§ Problem 1: Rewrite the part of the records that runs from their start through the line containing "click(x=761, y=357)", with "column header" replaced by "table heading" and everything else unchanged. Leave the pictures out of the result.

§ Selected extract:
The Boys of Dungeon Lane is a richly nostalgic trip that proves this legend is still as creative as ever

Paul McCartney Looks Back in Splendor With a New Solo Masterpiece
Illustration by Brian Lutz

Paul McCartney wants to tell you a story. Have a seat, and listen as he paints the scene in soft-spoken words: “I used to walk past your house,” he begins, his voice a little hoarser these days but no less tender. “Every night, I’d look up at your window. The light was on. I saw your silhouette on the blind.…” It’s a bittersweet memory from long ago, something like the Beatles“No Reply,” but with all the resentment replaced by gentler feelings. “Do I ever cross your mind as you lie there?” he asks that ancient crush. Then the band kicks in — actually, it’s mostly just Sir Paul himself, playing at least nine instruments — and there it is: All these years later, there are still few greater pleasures in pop music than hearing this one guy rock out.


“As You Lie There” is the first song on The Boys of Dungeon Lane, Mc­Cartney’s first studio album in six years, and it sets the tone for this warm, nostalgic late-career masterpiece. There are several songs about his early years in Liverpool, including a good-old-days duet with his buddy Ringo Starr; the album’s title references a street in the neighborhood where both he and George Harrison grew up. Overall, there’s the sense of a legend looking back on a life well spent. This isn’t necessarily a new theme for McCartney, who’s been singing about what he once called his ever-present past for years now. But the autumnal vibe is more pronounced than ever, and there’s an unusual poignance to songs like “Days We Left Behind,” where he shuffles through some old black-and-white photos and finds only “smoky bars and cheap guitars/But nothing built to last.” It’s one of the most moving acoustic ballads in a canon that’s far from short on them, a “Yesterday” with six more decades of experience behind the quiet sadness.

That’s not to say that this album is a downer, by any means. McCartney’s life force remains undimmed throughout these 14 tracks, and the joy he finds in making music comes through in every chord change. On “Mountain Top,” the eternally youthful 83-year-old recalls a pleasant hike amid magic mushrooms and butterflies, with harpsichord, bongos, and tape loops adding to the trippy atmosphere. “Come Inside” is a free-wheeling, hand-clapping rocker reminiscent of 1993’s Off the Ground. “Never Know” grooves and swings in ways that recall Wings circa 1979’s Back to the Egg. “Life Can Be Hard” and “Ripples in a Pond” are romantic tributes to the woman in his life, reminders that love isn’t silly at all.

Rows from a screen grounding dataset:
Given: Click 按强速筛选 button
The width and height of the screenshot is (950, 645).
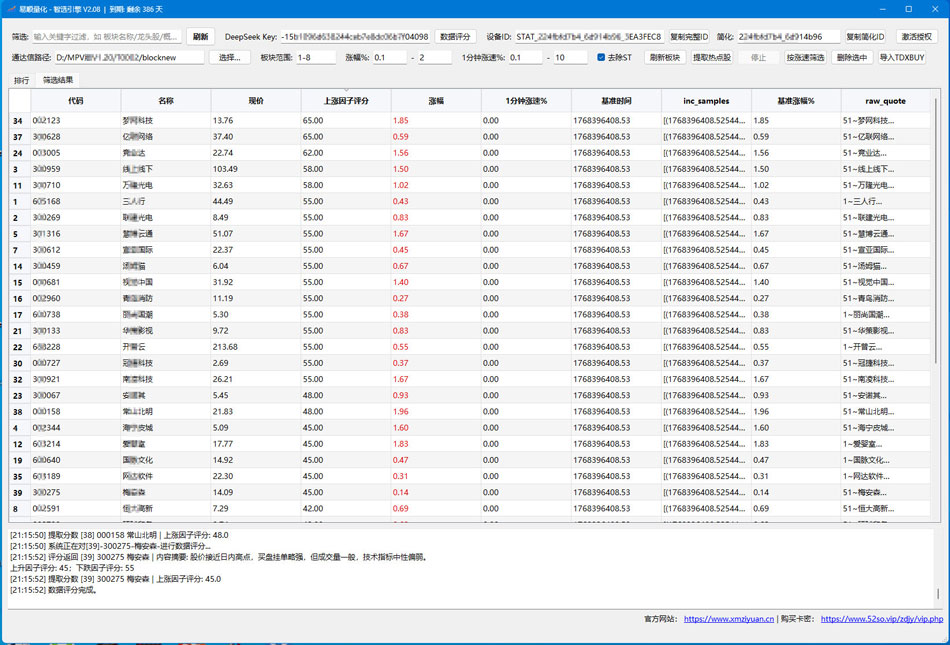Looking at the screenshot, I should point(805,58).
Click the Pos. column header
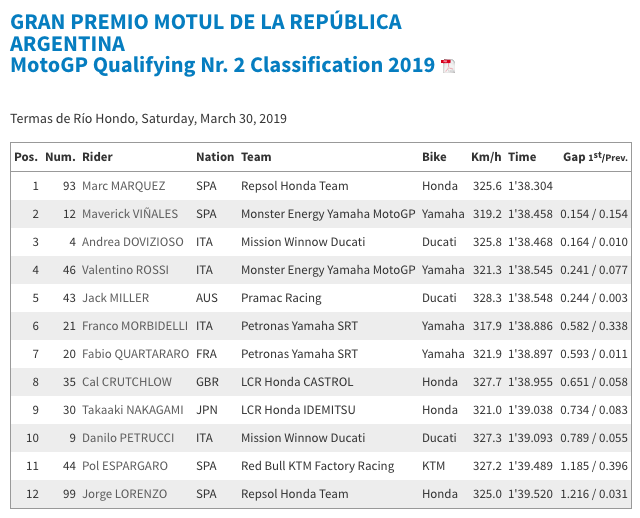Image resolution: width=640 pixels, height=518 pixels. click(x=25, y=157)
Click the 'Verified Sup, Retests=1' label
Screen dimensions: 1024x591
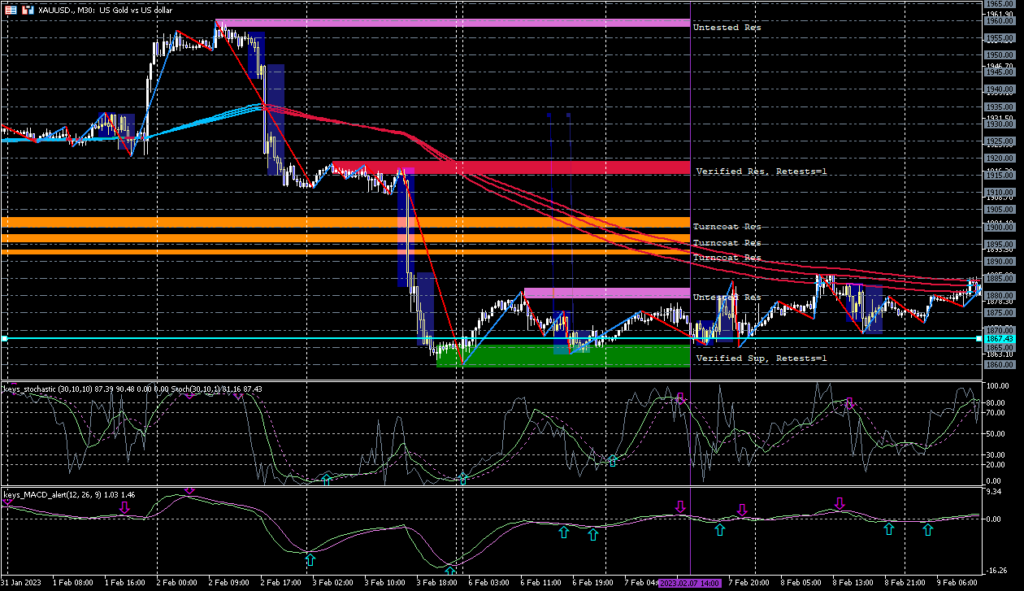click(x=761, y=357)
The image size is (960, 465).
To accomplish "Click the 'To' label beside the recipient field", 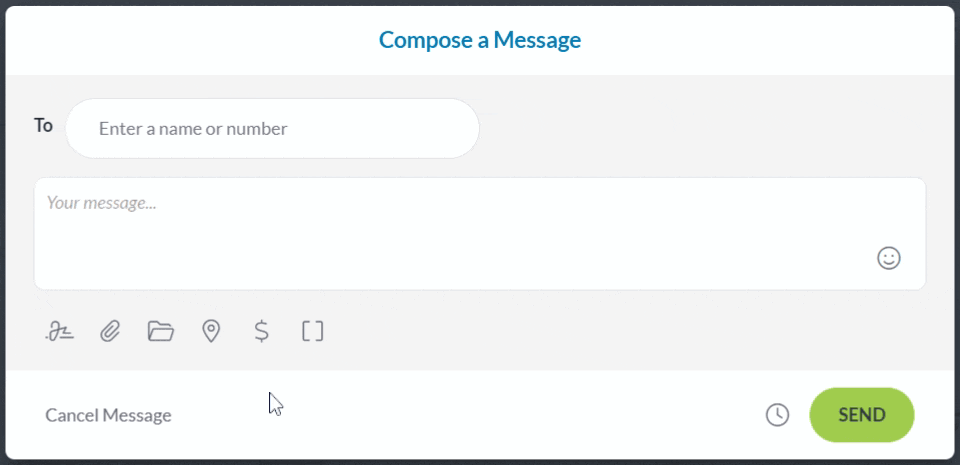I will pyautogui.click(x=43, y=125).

§ Problem 2: Write out, word for word, the section of the album review that opens with the words "Paul McCartney wants" and closes with "guy rock out.".

§ Full solution 1:
Given: Click 按强速筛选 button
The width and height of the screenshot is (950, 645).
Looking at the screenshot, I should point(805,58).
Click the Pos. table heading
Image resolution: width=640 pixels, height=518 pixels. click(x=25, y=157)
Click the 'Verified Sup, Retests=1' label
Screen dimensions: 1024x591
click(x=761, y=357)

§ Full solution 2:
Paul McCartney wants to tell you a story. Have a seat, and listen as he paints the scene in soft-spoken words: “I used to walk past your house,” he begins, his voice a little hoarser these days but no less tender. “Every night, I’d look up at your window. The light was on. I saw your silhouette on the blind.…” It’s a bittersweet memory from long ago, something like the Beatles“No Reply,” but with all the resentment replaced by gentler feelings. “Do I ever cross your mind as you lie there?” he asks that ancient crush. Then the band kicks in — actually, it’s mostly just Sir Paul himself, playing at least nine instruments — and there it is: All these years later, there are still few greater pleasures in pop music than hearing this one guy rock out.